Sebastian Vettel took a leaf out of Lewis Hamilton's book of nutrition, imposing a vegan diet on himself for six weeks and learning a lot from the experience.
Hamilton converted to a plant-based diet back in 2017 and never misses an opportunity to promote the merits of veganism, not only for its health benefits but also for the respect its forces on the animal world.
While Vettel hasn't adopted a vegan regimen, the Ferrari driver did follow a strict plant-based plan for six weeks back in 2018.
"The experiment lasted around six weeks and I learned a lot from it," said the German driver, speaking to veteran Swiss F1 reporter Roger Benoit from Blick.
"It is up to you how and what you eat. I have dealt intensively with the topic and there is no proper diet because everyone is different, everybody reacts differently."
Vettel insisted it was important to keep an open mind on the topic.
"What I don't like is a judgment that is too quick," he added. "They say that everything is right and that everything is wrong.
"What has changed for me is that I now eat less meat and pay more attention to the quality of the products, which is relatively easy in Switzerland. In addition, more vegetables are now on the plate."
Vettel - who fiercely guards his privacy and has no personnel presence on social media - is seen by those who know him well as a man of many interests and as perhaps a more intellectual figure than the average F1 driver, an individual aware of society's changes.
Last summer, during a post-race media session in the paddock, the 32-year-old chastised members of the press for throwing their empty water bottles on the ground.
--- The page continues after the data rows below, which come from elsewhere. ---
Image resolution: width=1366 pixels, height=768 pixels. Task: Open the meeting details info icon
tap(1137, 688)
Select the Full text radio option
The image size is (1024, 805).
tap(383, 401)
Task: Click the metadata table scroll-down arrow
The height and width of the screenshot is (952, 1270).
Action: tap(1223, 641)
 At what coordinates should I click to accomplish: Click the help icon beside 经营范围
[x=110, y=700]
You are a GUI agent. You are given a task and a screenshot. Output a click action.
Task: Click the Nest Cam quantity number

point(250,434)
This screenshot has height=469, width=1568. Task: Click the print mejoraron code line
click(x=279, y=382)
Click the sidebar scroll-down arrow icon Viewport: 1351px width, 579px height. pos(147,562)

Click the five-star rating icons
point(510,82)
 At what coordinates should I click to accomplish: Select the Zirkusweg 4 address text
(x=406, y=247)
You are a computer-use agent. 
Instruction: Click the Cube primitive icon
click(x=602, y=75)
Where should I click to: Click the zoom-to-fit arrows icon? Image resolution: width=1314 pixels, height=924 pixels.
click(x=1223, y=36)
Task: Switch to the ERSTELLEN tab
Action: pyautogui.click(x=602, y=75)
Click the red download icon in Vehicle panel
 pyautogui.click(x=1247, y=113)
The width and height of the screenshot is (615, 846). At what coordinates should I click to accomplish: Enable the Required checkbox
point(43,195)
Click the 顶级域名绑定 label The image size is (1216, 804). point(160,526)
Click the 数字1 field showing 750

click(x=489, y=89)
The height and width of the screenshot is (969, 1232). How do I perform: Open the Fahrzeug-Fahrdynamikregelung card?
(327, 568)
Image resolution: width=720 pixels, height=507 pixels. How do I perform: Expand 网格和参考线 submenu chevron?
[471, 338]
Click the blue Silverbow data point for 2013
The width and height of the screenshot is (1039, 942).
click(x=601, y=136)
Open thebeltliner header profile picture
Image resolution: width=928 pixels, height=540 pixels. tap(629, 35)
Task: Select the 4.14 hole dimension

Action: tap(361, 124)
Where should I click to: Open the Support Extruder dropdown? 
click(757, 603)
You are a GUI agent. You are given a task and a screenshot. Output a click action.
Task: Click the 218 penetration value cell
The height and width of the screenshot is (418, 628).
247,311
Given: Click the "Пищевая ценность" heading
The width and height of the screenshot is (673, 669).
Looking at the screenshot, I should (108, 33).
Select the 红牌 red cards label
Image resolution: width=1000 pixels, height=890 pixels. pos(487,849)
While he tries to be part of the solution and not the pollution, he also knows that an F1 driver's lifestyle is seen at odds with the world's ecological issues.
"But we have to get away from this attitude and get everyone to think about what contribution we can make ourselves," he insists.
"Each of us can and must do something. Perhaps one should look less at what's not quite right.
"Rather, you should look at what you can do yourself. Otherwise we'll be rubbing our eyes in a few years."